Pour comprendre l'ambiguïté qui structure l'action de #François Hollande, il faut remonter à son enfance, son adolescence, ses études supérieures et sa vie politique. Né d'un père médecin proche des idées du Front National, et d'une mère assistante sociale socialiste, François Hollande a réussi à faire la synthèse entre des idées antinomiques pour construire sa carrière d'étudiant et d'homme politique.

On a toujours dit de lui, quand il était premier Secrétaire du Parti Socialiste, qu'il est l'homme des compromis et des synthèses. Il suffit, pour le lecteur, de remonter à l'enfance de l'actuel Président pour voir comment il a réussi la synthèse entre deux parents que tout éloignait au niveau des idées et que tout rapprochait au niveau affectif et amoureux. C'est son projet pour la France qui préfère la rupture idéologique à l'entente et au compromis malgré les différences. La notion d'unité en France est plus émotionnelle, symbolique, théorique que réellement concrète.

C'est cette France de l'ambiguïté, et finalement de la normalité, que Hollande a voulu incarner, pudique, réservé mais brillant intellectuellement et sûr de sa force intellectuelle comme l'attestent son CV et ses réussites à Sciences Po, HEC et l'ENA,

En devenant Président, Hollande a voulu réincarner la « normalité familiale » mais qui, non expliquée aux Français, est apparue comme ambigüe, anormale et donc hésitante. Mes compatriotes français sont hâbleurs, grandiloquents, bavards et démonstrateurs, ce qui n'est pas le cas du Président Français. Il y a donc une incompréhension, on le reconnait pragmatique et efficace à l'extérieur mais hésitant à l'intérieur, incapable de conduire la France vers des lendemains heureux en termes de croissance économique et de lutte effective contre le chômage.

La vérité est autre. François Hollande a fait des réformes (pacte de responsabilité, CICE, Loi Macron, Dialogue social) après avoir perdu deux ans d'atermoiements et d'hésitations. La croissance est faiblement de retour et on attend qu'elle apporte de l'eau au moulin du Président qui, imprudemment, avait dit qu'elle conditionnait sa présence à l'élection de 2017. Sûr de sa force intellectuelle, le Président doit comprendre que ce n'est pas le Président qui crée des emplois mais des entreprises, à la condition que ce même gouvernement dessine de manière stratégique la carte des réformes et des projets qui constitue un signal d'encouragement aux entreprises.

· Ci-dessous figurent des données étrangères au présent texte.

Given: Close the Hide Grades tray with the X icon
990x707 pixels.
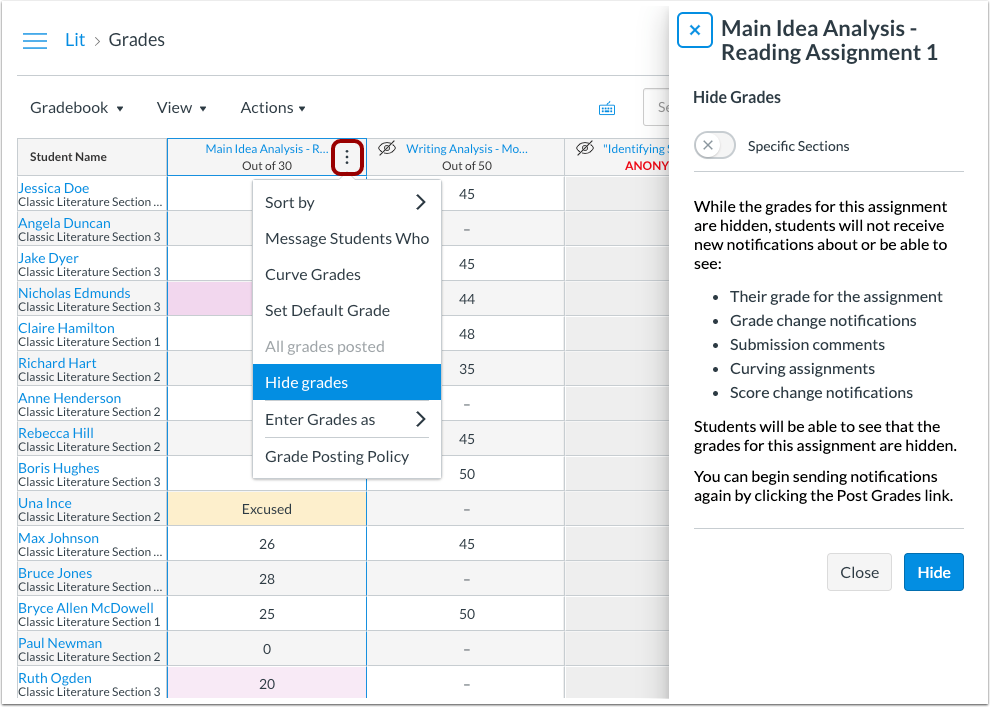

Il faudra attendre les années de mandats à venir et la conférence sur le climat organisée en France en novembre-décembre 2015 pour juger de l'efficacité de l'action intérieure du Président de la République.

Au plan extérieur, l'autre face du « Janus français » est marquée par le pragmatisme et la vitalité de son action extérieure. Sur le plan des affaires étrangères, la France de François Hollande est visible. C'est vrai avec l'opération Serval au Mali, c'est le cas en République centrafricaine avec l'opération Sangaris (rebaptisée depuis force Barkhane). François Hollande n'a pas été suivi par la communauté internationale vis-à-vis de la Syrie, mais il a été reçu de manière extraordinaire par le conseil de coopération du Golfe (Arabie Saoudite).

Il vient de terminer une tournée spectaculaire aux Antilles avec inauguration du Mémorial ACTe pour l'esclavage à Pointe à Pitre. Il s'est rendu à Cuba pour renforcer les liens entre Cuba et la France, il a rencontré Fidel Castro (même si cette rencontre, de manière hypocrite, a soulevé des faux-débats en France pour savoir s'il fallait ou non serrer la main à Fidel Castro). A Aix la Chapelle en Allemagne, il a remis le prix Charlemagne au Président du Parlement européen, tout en traitant de la question ukrainienne.

Voilà François Hollande, Janus, pragmatique à l'extérieur, hésitant et incompris en France.